I had three glass bottles held between my fingers, and the palm of my hand was facing upwards at the time. When the bottle slipped from between my fingers, and it only took one bottle to slip, it fell to the ground. I was bending over as well, so it was likely only sixty or seventy centimetres.
We had experienced days of high temperatures, and this was in the Mid West of Western Australia – the Batavia Coast, also called the central west. The shed the stock had been stored in was made of metal; corrugated iron – so it was still extremely warm.
When the bottle hit the cement floor, and I did see it falling, I turned my arm over so my palm was facing down. It was an instinct, a way to protect myself from getting glass in my eyes or in my face. The bottle exploded, glass flew into the air, and some of it, quite a big chunk, went into the soft skin of the underside of my wrist.
I knew it was bad. I held my hand above my heart, higher than my heart, in the air, and returned to the kitchen. I am actually not sure whether I left the crate with the drinks in it behind or not.
I found a tea-towel, wrapped it around my wrist, and held it high. I needed to contact someone, so I had to release the pressure I had applied to my wrist. I then used the intercom we had in the kitchen of that particular business, and contacted the lady who lived less than 200 metres away, and told her I had experienced an accident. I woke her up, because it was the middle of the night, so she didn’t quite understand what I was saying, and was a trifle groggy (that means sleepy), so she said that she would just have a quick shower and she would be right there.
I said, ‘Ok,’ and put my hand back over my wrist with the tea towel in place.
Customers came into the store, so I served them. I went from the kitchen to the counter, holding my hand over my wrist to keep the tea towel in place, and I served them. They did not ask whether I was okay, they just looked at me strangely and paid for what they needed to pay for. I continued to serve customers until the lady I had contacted came.

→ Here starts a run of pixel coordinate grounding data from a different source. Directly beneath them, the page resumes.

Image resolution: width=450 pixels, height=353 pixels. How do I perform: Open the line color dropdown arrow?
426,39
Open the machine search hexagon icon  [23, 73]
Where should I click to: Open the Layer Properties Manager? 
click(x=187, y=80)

It was 3am by the time I had got the local doctor out of bed, and I needed to catch a taxi there to see him. He was very young, just out of university really, and he sewed a few sloppy stitches into my wrist and sent me on my way.

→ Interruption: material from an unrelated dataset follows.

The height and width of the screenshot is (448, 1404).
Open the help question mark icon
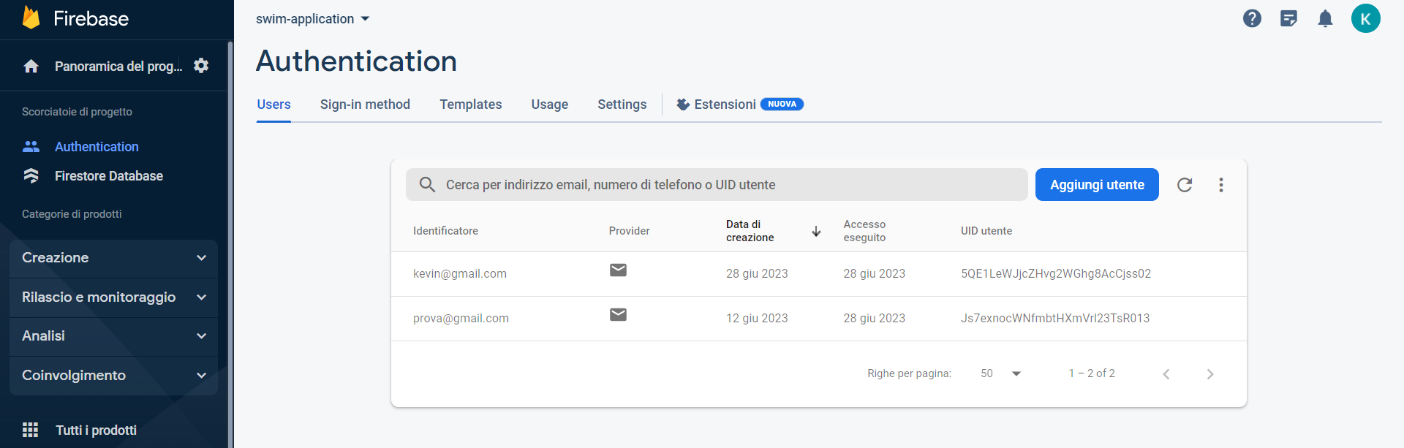pos(1252,18)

I ended up going home. I believe I stayed until the end of the shift though, which was 6am.
Later that morning I woke up in agony and called a fellow employee who took me to the Geraldton Regional Hospital, where it was found that I had partially severed the nerve, and completely severed the tendon. The surgeon who saw me was a mico-surgeon, and, because my place of work was covered for this type of accidental insurance, I was then transported to St John of God, in Geraldton, which is where the surgery took place.
The scar on my arm is extended, because the surgeon needed to extend what was already existing to retrieve the tendon and sew it back in place.
I could take a photograph, but I don’t see the point, because I think it would be better to see it in person.
C.S. Capewell.
At that time, my surname was Tew. I think if someone looked, they would find the correct year and date of the place where I worked, they would be able to find the hospitals, the surgeon who operated, and any other proof they were looking for. I’m not kidding. Have fun with that.
I took six weeks off, because that was the typical recovery period after a surgery, regardless of what type of surgery it was. I spent time with a physio-therapist, who had me put my hand in a tin of wheat and stir my wrist around, to make it stronger. I was told to use tins of baked beans or spaghetti to extend my wrist up and down to prevent the scar from becoming too tight.
I can see a bunch of particularly nasty people having fun with this. I’m not kidding.
To be clear on what this looks like. When the skin is severed by a sharp object, the white fat that covers the bone underneath is exposed. It is not a pretty sight. When one receives a nasty wound like this, one’s first thought goes to survival, as this is an exposed part of the body where one can bleed out particularly quickly. As I have already said, I am not showing a photograph of this. It is a good way to identify someone though, isn’t it.